Patsy Walker: Hellcat #1-4: Oh what to say? I love this mini-series. It's beautifully drawn, it alternates between silly and serious, and it doesn't just hand everything to you on a silver platter. On the downside, it's driving me insane trying to figure out what deeper meaning Immonen is driving at. i keep seeing different little things that make me think this or that, and I just can't put it all together. [It makes perfect sense. Just listen *Wade begins gesturing, but not making any sound*] Wade, what are you doing, you didn't say a word. [The white caption box was talking, weren't you paying attention?] Deadpool, that's a visual gag! We're doing a text piece! It's like trying to do Keystone Kops on the radio! [Good morning Vietnam! *throws a grenade over his shoulder* KABOOM!]
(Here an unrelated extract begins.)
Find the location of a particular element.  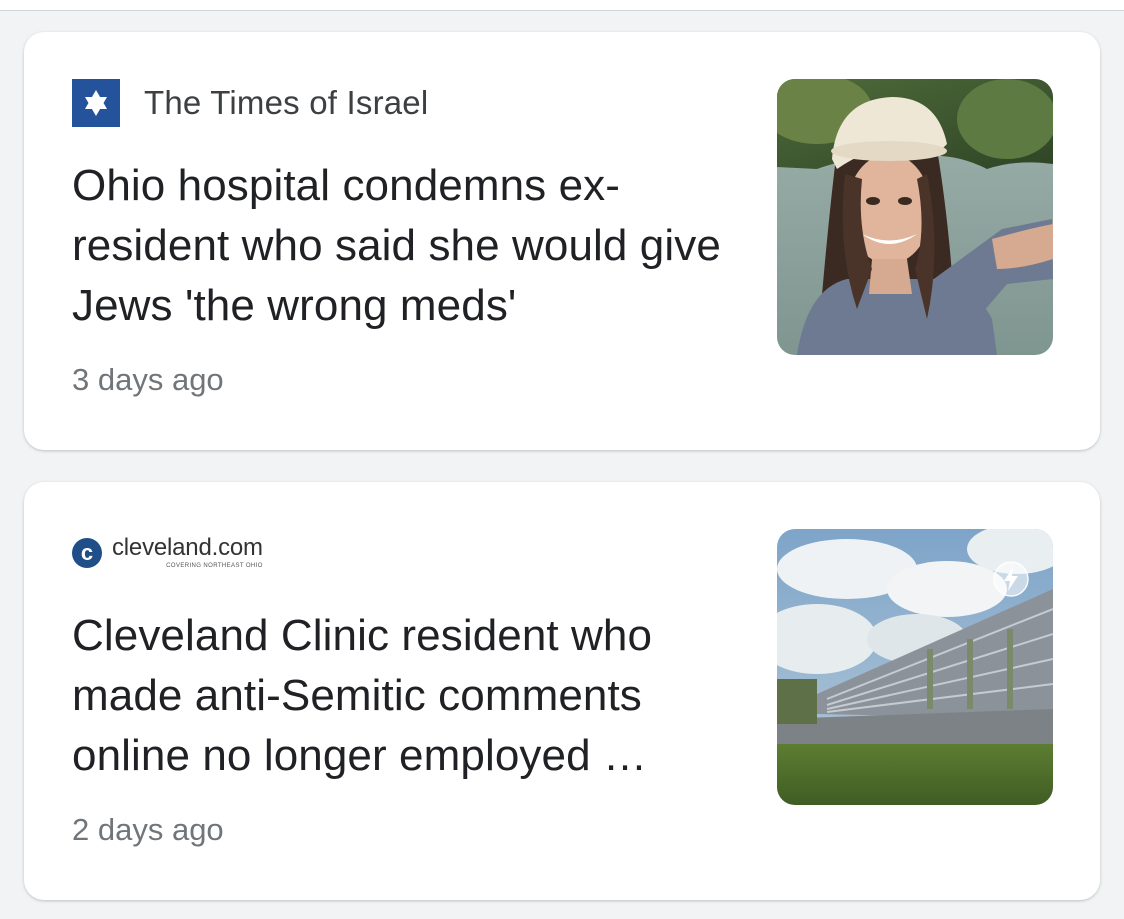

source-name: cleveland.com is located at coordinates (188, 548).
High Point: #1, How Patsy deals with rude people in a bar. Her exchange with herself in #3 when the forest is catching on fire (Great! I can see the headlines now. Hellcat burns down Alaska. Iron Man says, "It's not my fault." "Is too," says Hellcat.) How she deals with a naughty giant wolf that knocks over her vehicle. Her devious and manipulative nature.
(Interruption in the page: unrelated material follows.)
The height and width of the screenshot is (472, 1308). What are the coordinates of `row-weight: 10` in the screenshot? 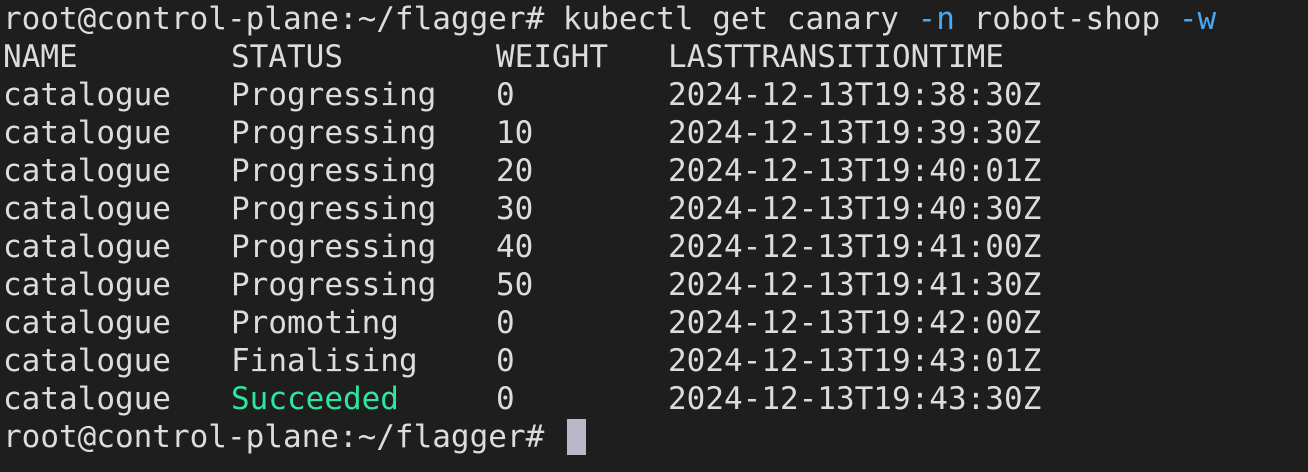 It's located at (515, 133).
Low Point: That three-month wait between #3 and #4. Sure, it gave us Cornelius Potfiller, but that's really not going to balance the scales. [Not with your writing skills.] Gee, thanks Wade. My self-esteem needed that punch to the kidneys. [I could give your body a punch to the kidneys, make a matched set.] No.

2 comments:

Seangreyson said...

When I saw your note about Manifest Destiny I thought it might have been an error in a limited print run or something. Now the organizer in me is so confused, where do I file the book, with the rest of Manifest Destiny or with X-men/Spider Man. Gah!
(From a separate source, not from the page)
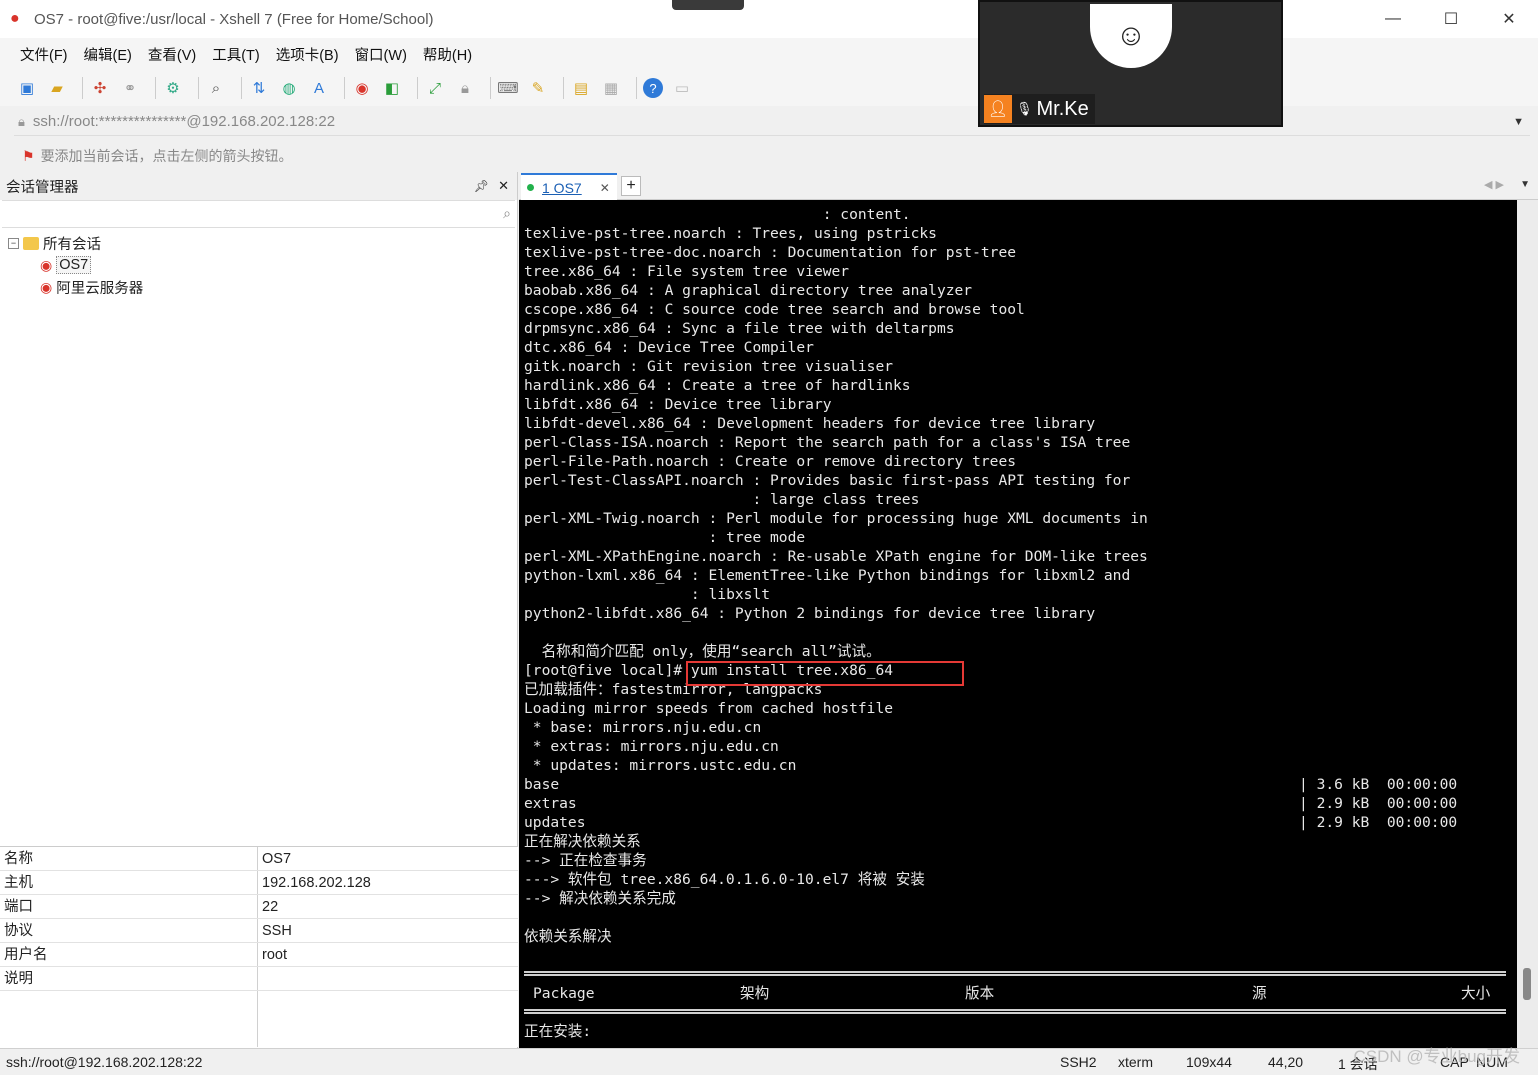 The width and height of the screenshot is (1538, 1075). I want to click on tab-close-icon: ✕, so click(605, 188).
As for Ms Marvel. Secret Invasion's issues weren't great, but it seems to have picked up a bit post-Invasion.

The secret agent Carol is actually kind of fun, and last issue's team up with Spiderman was actually great (particularly Spidey's last request of Carol, one of the few consequences of One More Day I'm willing to accept).

CalvinPitt said...

seangreyson: I'd probably file the issue with X-Men/Spider-Man, based on the actual content inside.